Of course, that won’t be the end of the matter and I still think everyone who lives on our stretch of the Thames needs to remain vigilant and to continue to lobby for the lock houses to be occupied by lock-keepers.
As I’ve said in this column on several occasions, I have a good deal of sympathy with the EA which has been badly affected by Government funding cuts and by the Sword of Damocles hanging over it with the threat of responsibility for the Thames being switched to the Canals and River Trust.
And I also hear what Matt Carter from the agency has repeatedly stated about the threat of flooding on our reaches of the Thames – that the river is a very slow-reacting waterway and that there will therefore be plenty of time to send out keepers from remote locations to open the weir sluices if necessary.
I understand the financial arguments but I just think we must continue to fight to retain as many lock-keepers as possible ‘on site.’
One thing I would like to make clear is my whole-hearted support for the Environment Agency to continue to be responsible for the River Thames.
The agency has years of experience of dealing with the river and the thought of having a new and untried group with even fewer resources than the EA being asked to take on that responsibility is very worrying.
If you agree with that position, write to your local MP and say so.
ONE of the other things to come out of the RUG8 meeting was an announcement by secretary Bernard Hales that the public right of way from Chertsey Lane on the Surrey bank to the river’s edge opposite the ferry steps at the end of Wheatsheaf Lane, Staines on the Middlesex bank is to be re-opened.
That’s partly thanks to readers of this column who responded to a request to share their memories of using the right of way before it was blocked off.
Several people got in touch and that appears to have done the trick.

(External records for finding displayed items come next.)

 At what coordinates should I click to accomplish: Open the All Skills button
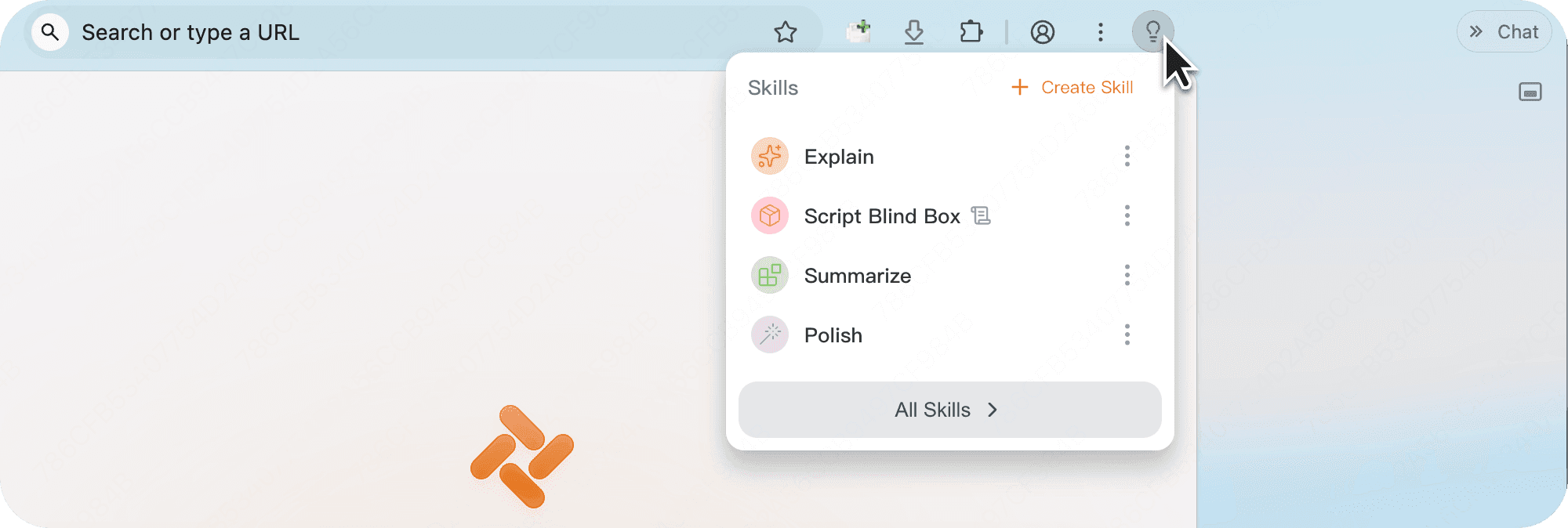[x=949, y=410]
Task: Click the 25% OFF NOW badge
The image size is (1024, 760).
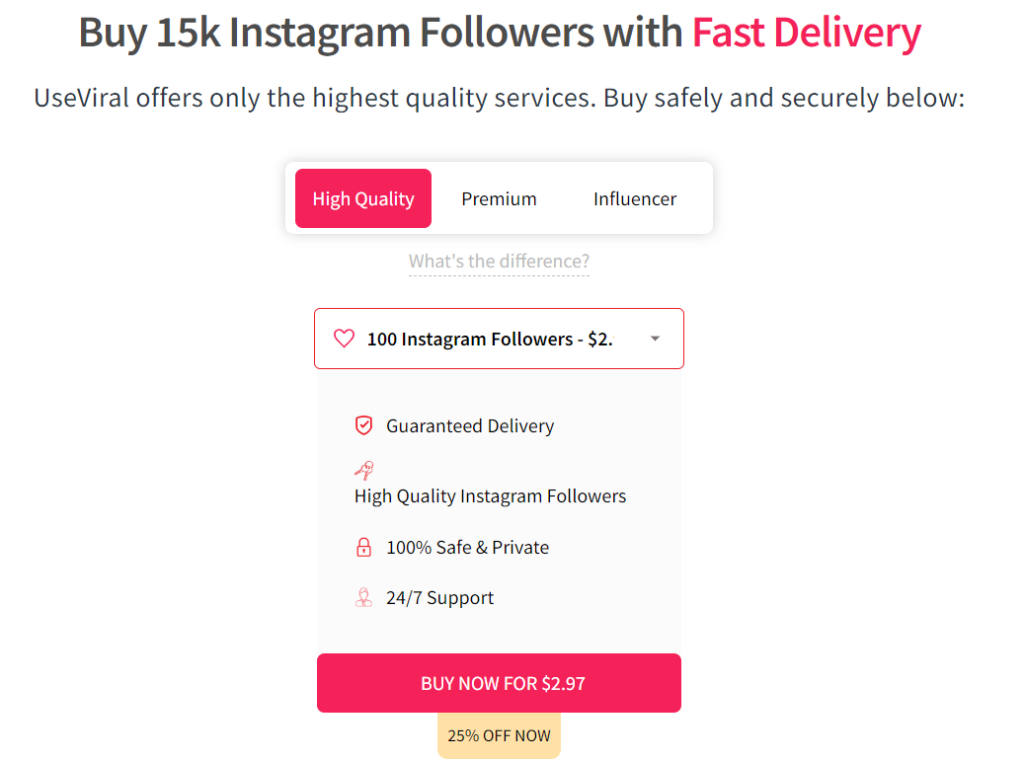Action: (x=499, y=736)
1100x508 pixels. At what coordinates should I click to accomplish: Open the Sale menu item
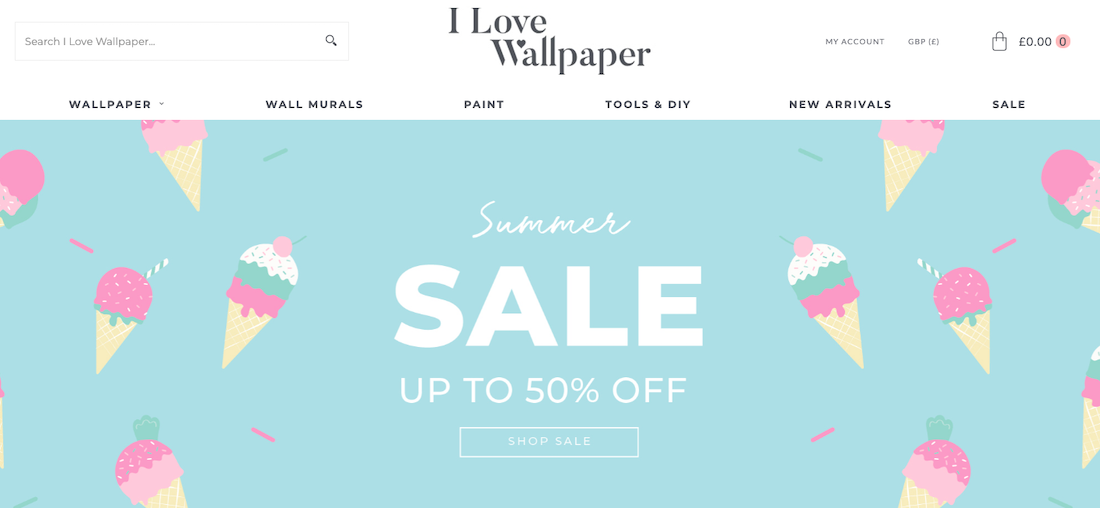click(1009, 105)
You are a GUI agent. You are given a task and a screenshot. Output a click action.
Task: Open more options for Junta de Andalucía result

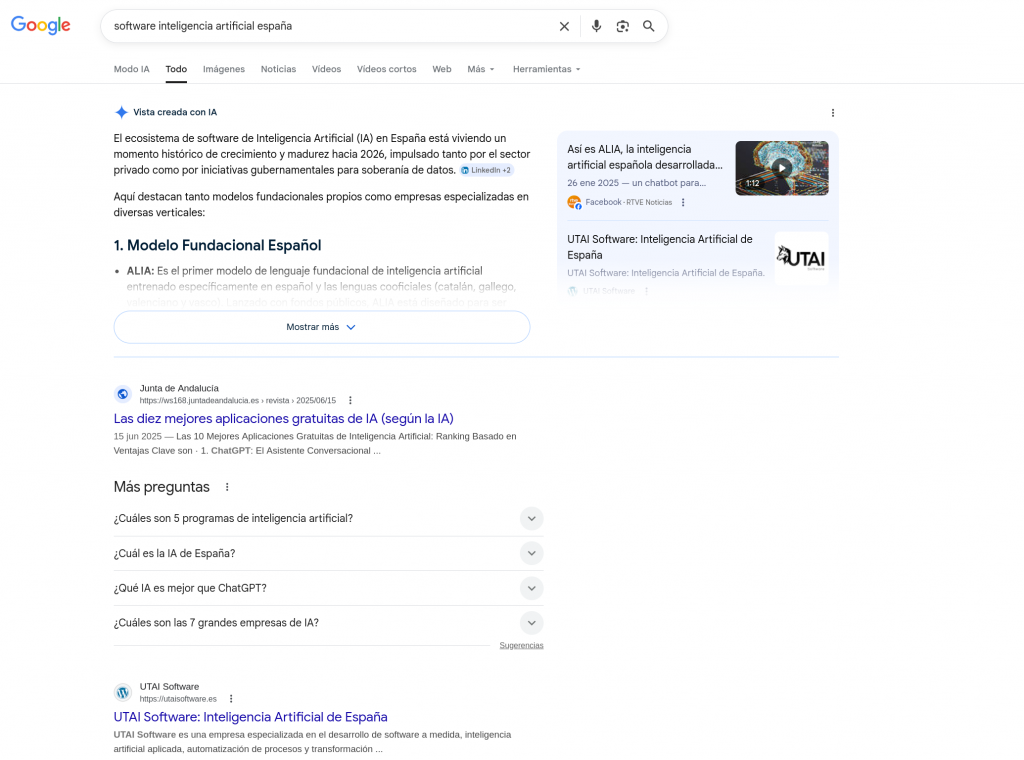[x=350, y=400]
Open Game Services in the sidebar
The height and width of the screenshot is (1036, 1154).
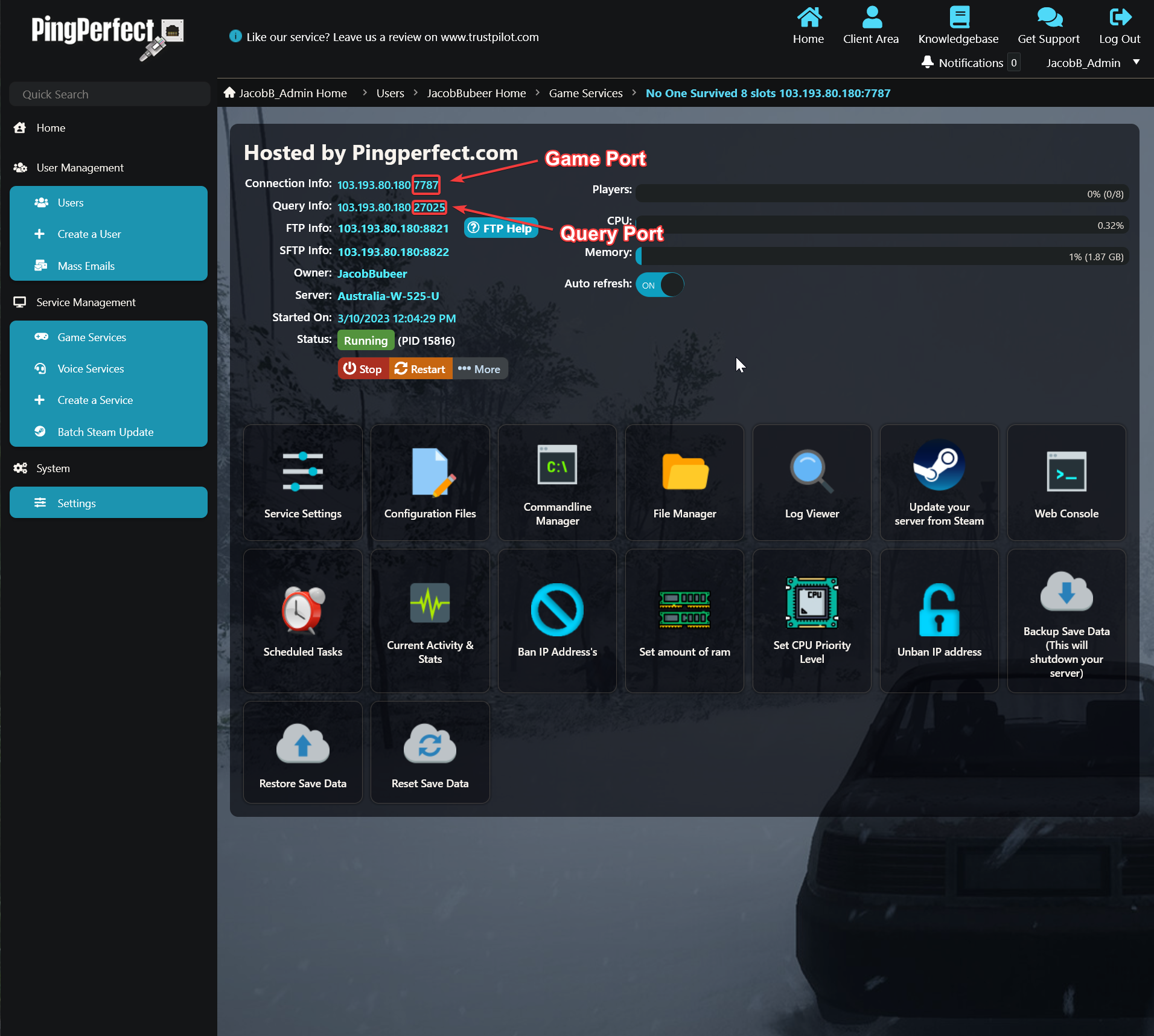click(92, 337)
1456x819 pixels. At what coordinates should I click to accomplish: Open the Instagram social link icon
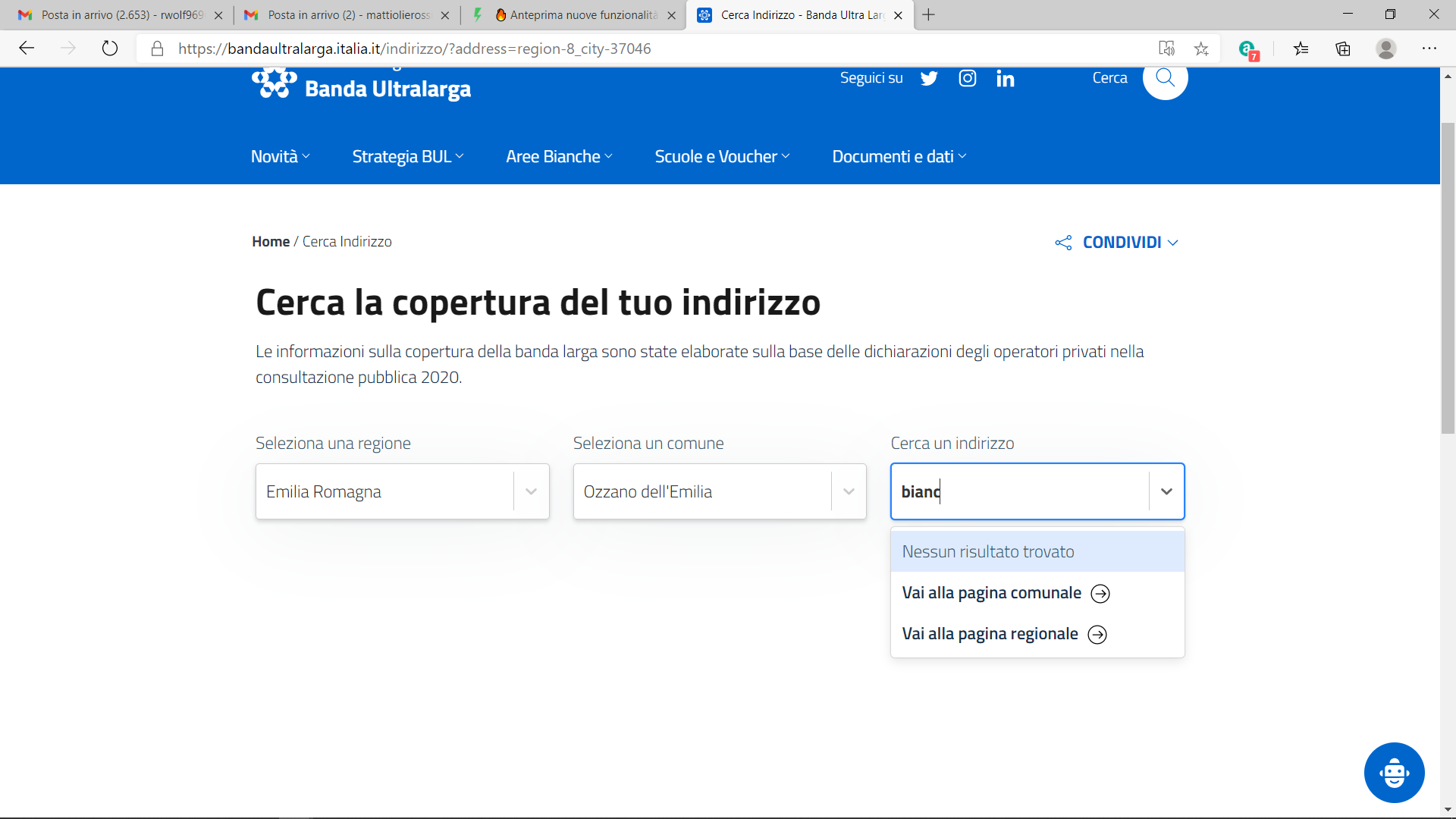[x=968, y=78]
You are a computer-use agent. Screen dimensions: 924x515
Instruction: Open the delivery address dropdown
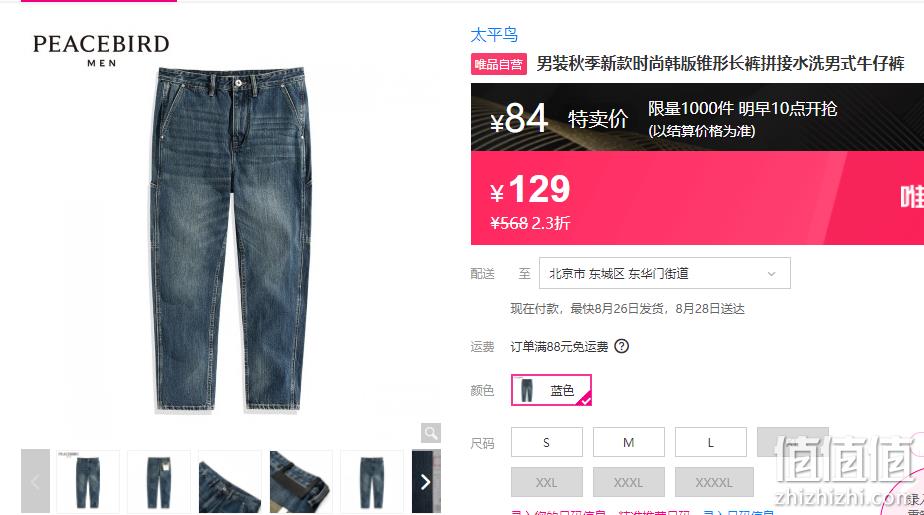point(665,273)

Well done, guys.
LOOKING for something to do on Sunday? Why not get along to the Weybridge Ladies’ Rowing Club Spring Fair at their boat club site on the Thames Towpath off Walton Lane, Weybridge?
The fair will run from 11am until 3pm and will feature live music, a bouncy castle and face-painting, along with a host of stalls selling second-hand books, garden produce, homemade cakes and biscuits and the like. There will also be trial rowing demonstrations.